Fr. Zuhlsdorf offers a slightly lengthier introduction to the season, together with slavishly literal translation of, and commentary on, today's proper prayers, the Collect, Secret, and Postcommunion.

We, however, experienced none of this; although the Byzantine Divine Liturgy, which we frequent here in Trumau, also begins a pre-Lenten season of preparation on this Sunday of the Prodigal Son.

As regular bad Catholics we were far removed from such a spirit of sorrow and affliction. Instead, we saw that today is the feast day of the lovable St.

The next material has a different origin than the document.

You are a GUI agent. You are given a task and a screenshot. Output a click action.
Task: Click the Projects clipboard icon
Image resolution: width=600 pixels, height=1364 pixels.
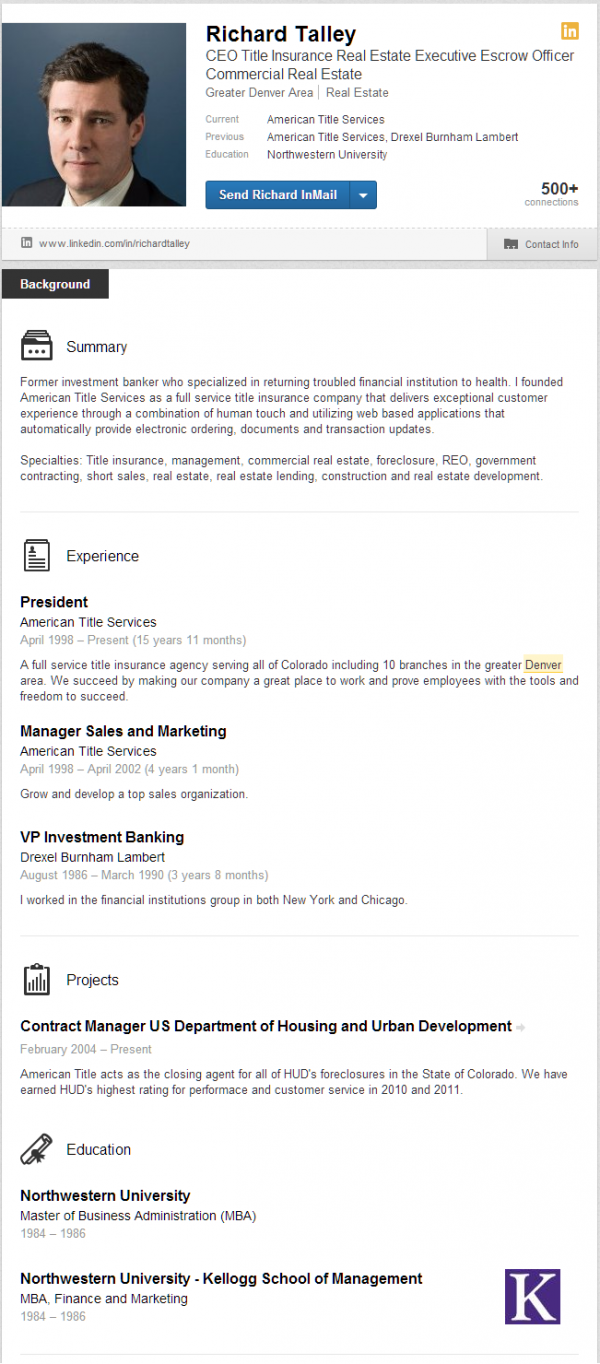pyautogui.click(x=37, y=979)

John Bosco... who is Italian... and we like Italian food, and Italian wine... hence... a Bosco Bash!

Katie started us off with a spicy Suppa Toscana; Bryan and Kilty contributed the salad which followed; the pasta course was a delicious lasagne by Lisa and Katie together; the meat course was Br. Basil's turkey parmesan; plenty of Italian wine and Nana's bread accompanied every course, and for dessert, pannacotta with raspberries by Jessica. A strong shot of espresso applied the finishing touch.

30 January 2010

Happy 1st Birthday, Thomas!

video

Thomas filled up on dinner (shepherd's pie, his absolute favorite), so believe it or not, he didn't really want to eat any cake. So this is the best one we have of him trying it, the rest of the time he was just smashing it everywhere.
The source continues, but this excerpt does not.